* Exercise description
Please output only the lines that begin at the line with "Where should I click to: Open" and run through the end of the entries below, exactly as written. Drop all pictures.

* Excerpted records
* * * *

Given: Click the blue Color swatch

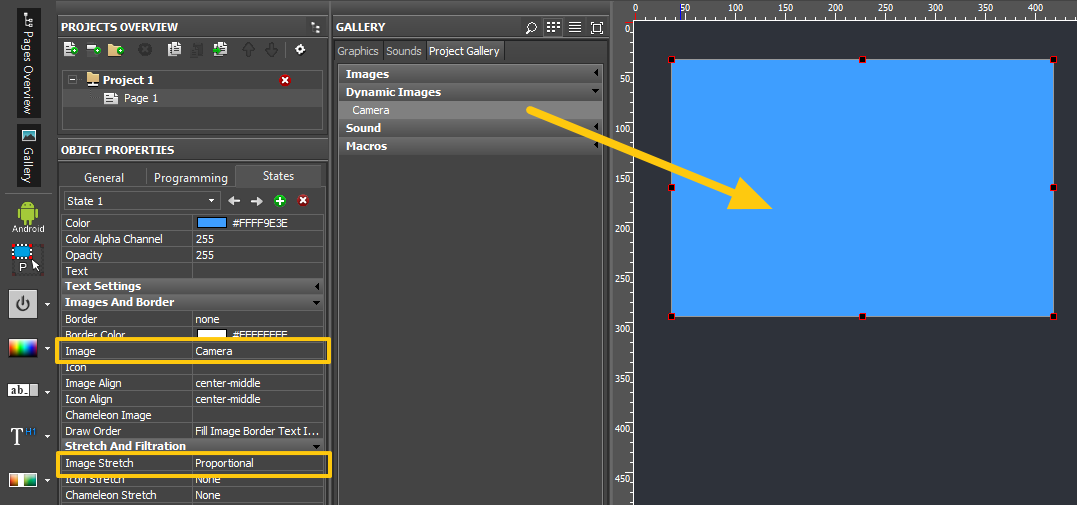Looking at the screenshot, I should tap(212, 223).
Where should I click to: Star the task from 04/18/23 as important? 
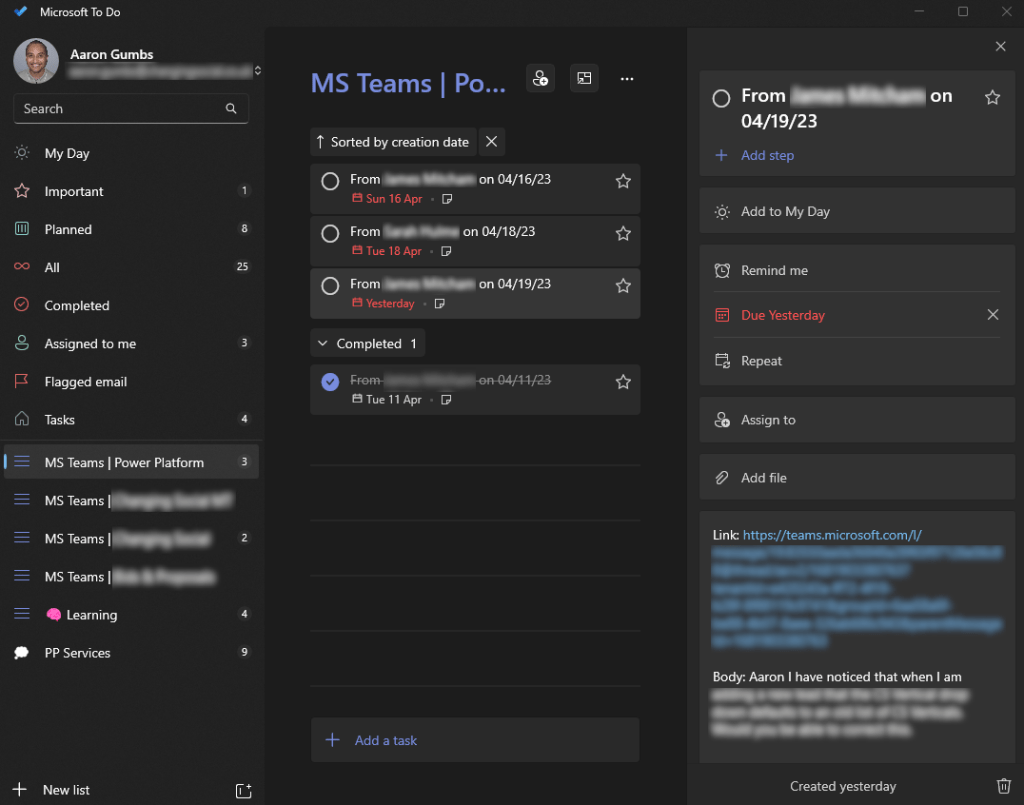pos(623,233)
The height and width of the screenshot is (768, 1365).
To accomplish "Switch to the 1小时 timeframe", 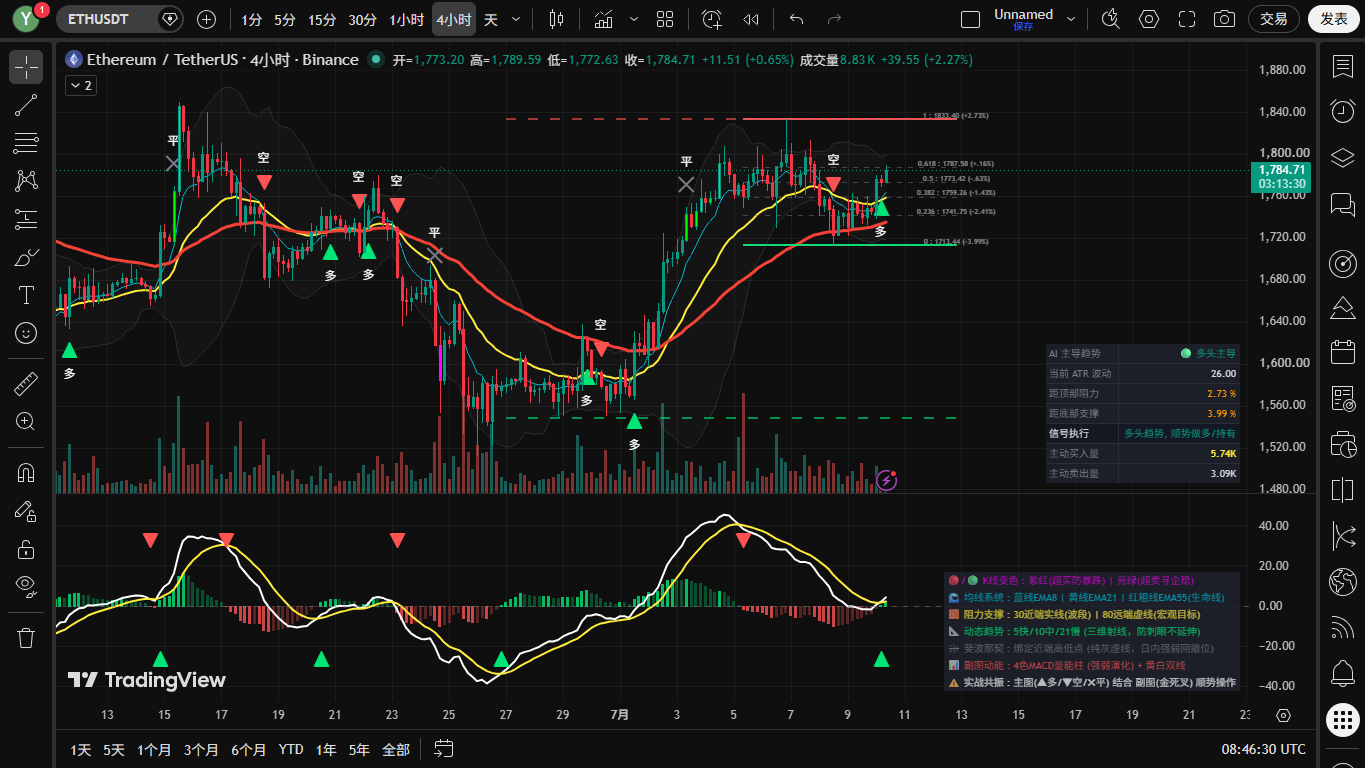I will coord(406,19).
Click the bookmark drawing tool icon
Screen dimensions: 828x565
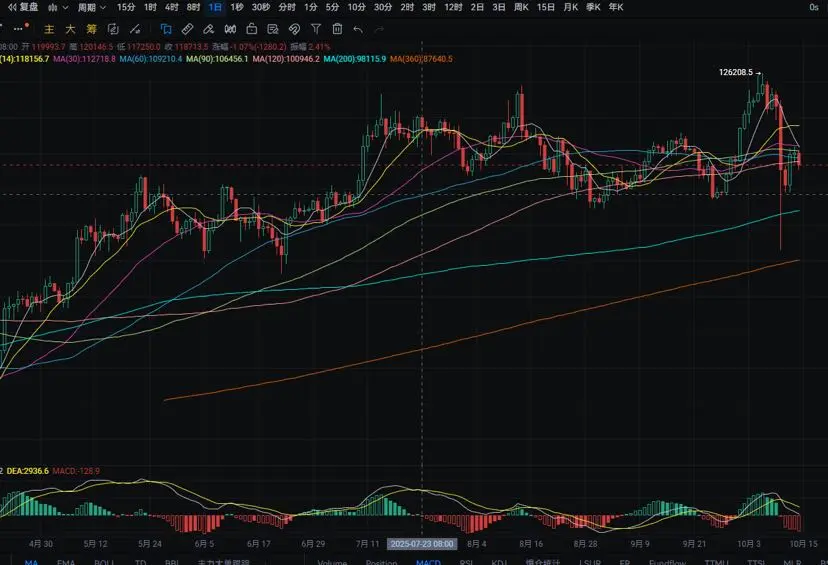(x=166, y=29)
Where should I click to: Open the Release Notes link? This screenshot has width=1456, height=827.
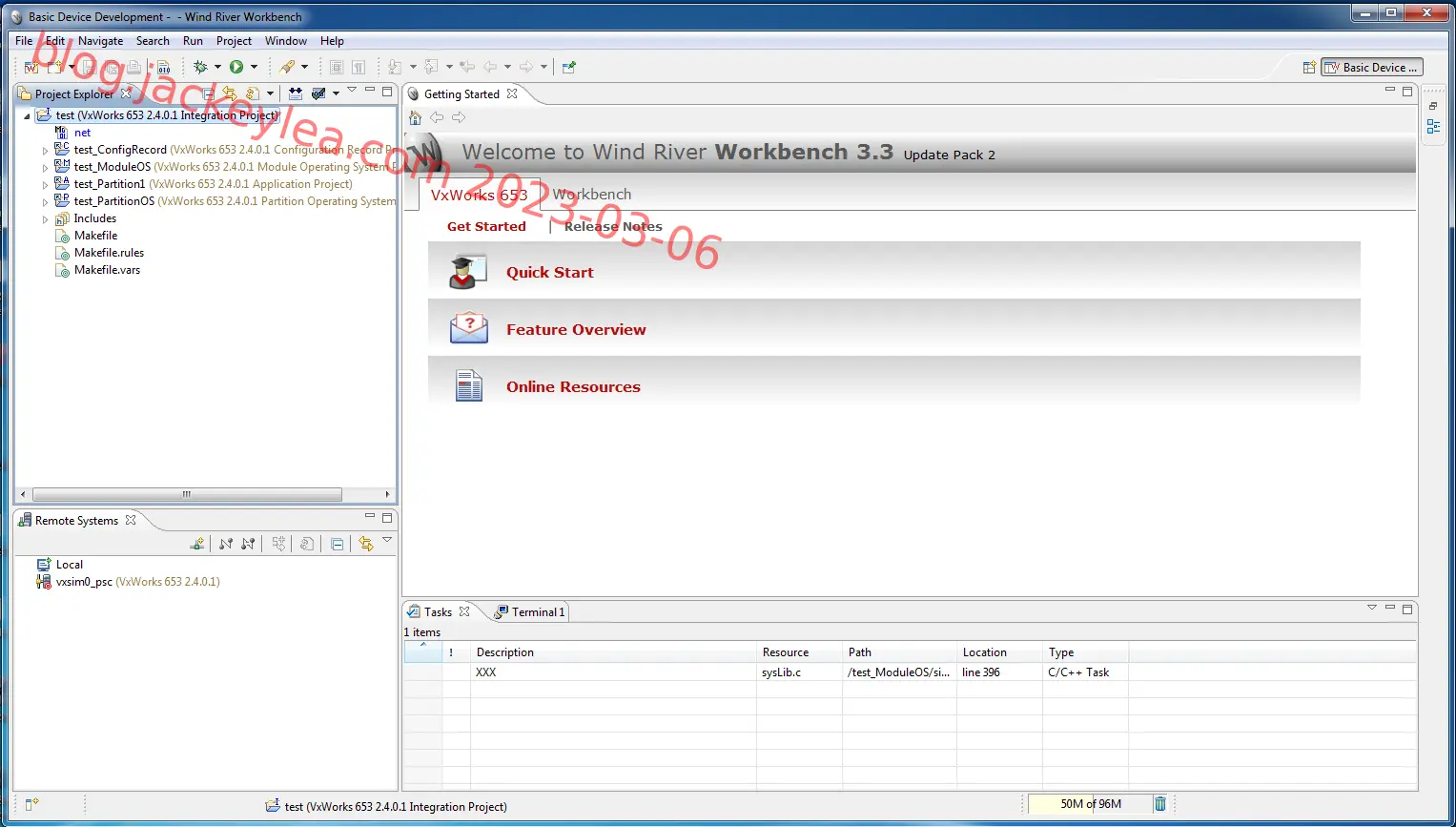[x=613, y=227]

* * * *

* Output
Where should I click to: Open the Release Notes link? This screenshot has width=1456, height=827.
[x=613, y=227]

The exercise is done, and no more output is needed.